Please send a 250–300-word abstract and brief bio directly to Professor Brent L. Kendrick at brentlkendrick@gmail.com by May 16, 2026.

Questions and expressions of interest are warmly welcome.


Whether the panel materializes or not, the act of sending the call felt like its own small ceremony. It’s one more way of insisting that this voice, so long unheard, deserves a seat at the table. The deadline for panel submissions is May 16th. The conference is scheduled for March 2027. And Alexander Gordon has already waited nearly three hundred years. Sure, we can give him a little more time.

What Goes Unseen


“It’s not what you look at that matters, it’s what you see.”

Henry David Thoreau (1817–1862). American essayist, naturalist, and philosopher whose Walden made him a foundational voice in the tradition of contemplative attention to the natural world.


Not long ago—on a warm spring Saturday morning, I stopped weedwhacking just long enough to rewind the twine so that I could have at it again. While I was at it, I decided to clean the underside of the guard.

That’s when I saw it.

A small, flat blade, tucked along the inner rim of the guard. It was so unassuming it might as well have been part of the plastic. Rectangular. Steel. Fixed in place with a single screw, its edge squared off and purposeful. Not sharp in the dramatic sense, not gleaming, not new—but worn to a quiet efficiency.

It didn’t move. It didn’t need to.

Set at just the right angle, it waited where the spinning line would meet it—again and again—shearing it back to proper length with each pass. No noise of its own. No flourish. Just a precise cut, a limit imposed, a boundary kept.

What struck me wasn’t what it did, but that I had never noticed it doing it.

All that time—decades of weedwhacking—this little blade had been there, keeping things in check. Silently. Reliably. Without ever asking to be seen.

But as I sat there seeing it for the first time, I was drawn—in a moment that seemed mysteriously magical—to a rhododendron in full bloom, its entire orb covered with flowers.

A burst of color rising from the green—full, rounded, almost extravagant—each cluster pressing outward as if the whole shrub could hardly contain what it was doing.
Then a single flower—open and inviting, its petals soft and flared, a quiet architecture of color and form, drawing the eye inward without insisting.

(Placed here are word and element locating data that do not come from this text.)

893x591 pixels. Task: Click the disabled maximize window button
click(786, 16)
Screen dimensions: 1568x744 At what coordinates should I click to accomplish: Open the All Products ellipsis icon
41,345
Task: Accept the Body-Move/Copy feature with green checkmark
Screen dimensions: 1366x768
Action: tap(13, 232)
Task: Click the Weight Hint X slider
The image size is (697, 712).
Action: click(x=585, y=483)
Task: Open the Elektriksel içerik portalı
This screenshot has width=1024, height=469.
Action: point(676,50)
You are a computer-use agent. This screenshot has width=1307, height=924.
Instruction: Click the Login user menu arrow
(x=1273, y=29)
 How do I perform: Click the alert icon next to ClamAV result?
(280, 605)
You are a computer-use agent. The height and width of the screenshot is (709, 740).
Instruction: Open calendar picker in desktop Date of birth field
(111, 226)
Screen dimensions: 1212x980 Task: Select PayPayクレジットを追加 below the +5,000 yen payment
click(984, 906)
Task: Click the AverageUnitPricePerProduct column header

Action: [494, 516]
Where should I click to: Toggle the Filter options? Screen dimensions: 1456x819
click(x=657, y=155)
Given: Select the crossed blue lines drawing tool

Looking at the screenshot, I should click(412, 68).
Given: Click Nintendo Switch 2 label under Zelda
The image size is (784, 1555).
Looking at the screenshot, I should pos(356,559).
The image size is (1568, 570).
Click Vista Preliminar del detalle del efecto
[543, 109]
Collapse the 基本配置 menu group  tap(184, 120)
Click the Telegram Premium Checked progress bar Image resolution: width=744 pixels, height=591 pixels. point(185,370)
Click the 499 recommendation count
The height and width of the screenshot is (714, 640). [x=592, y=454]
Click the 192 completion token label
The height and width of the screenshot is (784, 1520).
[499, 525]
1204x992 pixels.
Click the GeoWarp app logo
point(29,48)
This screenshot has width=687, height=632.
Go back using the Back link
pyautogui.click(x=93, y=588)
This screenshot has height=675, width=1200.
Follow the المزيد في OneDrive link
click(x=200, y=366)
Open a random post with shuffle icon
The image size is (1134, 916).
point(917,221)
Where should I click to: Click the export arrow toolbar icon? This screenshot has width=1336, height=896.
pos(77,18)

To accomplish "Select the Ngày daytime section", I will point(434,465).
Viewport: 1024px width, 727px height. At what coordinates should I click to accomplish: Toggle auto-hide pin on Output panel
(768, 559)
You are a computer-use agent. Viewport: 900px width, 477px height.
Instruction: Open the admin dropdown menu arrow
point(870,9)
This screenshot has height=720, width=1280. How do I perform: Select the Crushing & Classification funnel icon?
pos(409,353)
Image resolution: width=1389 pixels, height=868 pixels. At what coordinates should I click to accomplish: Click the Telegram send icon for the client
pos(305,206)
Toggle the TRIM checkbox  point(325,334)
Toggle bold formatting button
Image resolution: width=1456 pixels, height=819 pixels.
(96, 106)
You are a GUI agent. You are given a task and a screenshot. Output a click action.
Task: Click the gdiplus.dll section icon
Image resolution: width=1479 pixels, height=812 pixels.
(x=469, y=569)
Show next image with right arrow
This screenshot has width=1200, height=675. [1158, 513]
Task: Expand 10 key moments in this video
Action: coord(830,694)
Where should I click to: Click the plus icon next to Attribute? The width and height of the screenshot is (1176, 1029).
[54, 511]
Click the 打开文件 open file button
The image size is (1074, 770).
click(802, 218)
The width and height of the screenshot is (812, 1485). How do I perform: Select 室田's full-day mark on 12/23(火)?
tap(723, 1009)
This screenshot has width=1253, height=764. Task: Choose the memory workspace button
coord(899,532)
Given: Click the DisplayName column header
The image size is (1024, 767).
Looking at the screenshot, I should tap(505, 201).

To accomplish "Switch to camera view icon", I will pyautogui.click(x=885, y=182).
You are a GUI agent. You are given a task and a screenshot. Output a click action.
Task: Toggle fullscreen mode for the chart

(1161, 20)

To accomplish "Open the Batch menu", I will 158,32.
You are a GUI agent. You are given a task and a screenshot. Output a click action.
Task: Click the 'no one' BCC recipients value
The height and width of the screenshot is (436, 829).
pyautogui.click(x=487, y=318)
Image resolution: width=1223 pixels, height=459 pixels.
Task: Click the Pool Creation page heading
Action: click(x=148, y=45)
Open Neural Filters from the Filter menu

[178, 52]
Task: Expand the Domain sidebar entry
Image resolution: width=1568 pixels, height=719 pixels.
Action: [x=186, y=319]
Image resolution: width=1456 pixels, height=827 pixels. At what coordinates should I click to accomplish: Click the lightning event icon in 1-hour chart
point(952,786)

Then a blossom—closer now—where the curves deepen, the colors gather, and something more intricate begins to reveal itself.

And then—at the center—the pistil and stamen. Slender. Reaching. Dusted and deliberate.
It’s the latter I had never quite seen before—stamens bearing pollen, a pistil poised to receive it—the quiet exchange that makes the next bloom possible.

And as I sat there, momentarily mesmerized, I heard the sonorous buzzing of a bee—
thick-bodied and deliberate, its wings a blur against the stillness, its black-and-gold frame pressing into the bloom as if it belonged there, as if it knew exactly where to go and what to do.

It moved without hesitation—dipping, turning, pushing past petal and filament—gathering as it went, brushing against what needed to be brushed, carrying what needed to be carried.
Not for beauty. Not for show. But for the work.

And there, along its legs, dusted and clinging—
pollen.

A thing so small, yet so bold as to carry the world to its foretold future.

How many other things go unseen in life that keep the engines running—

The tightening at the corners of the eyes—subtle at first, almost imperceptible, until something gathers there, waiting.

A glance held a fraction longer than needed—just beyond the ordinary exchange, between two people.

The tug to say less—a quiet restraint, felt rather than reasoned, that keeps a word from tipping.

The faint sense of standing there before—a recognition unannounced.

The deep inhale that comes—slowly, almost deliberately, as if the body knows.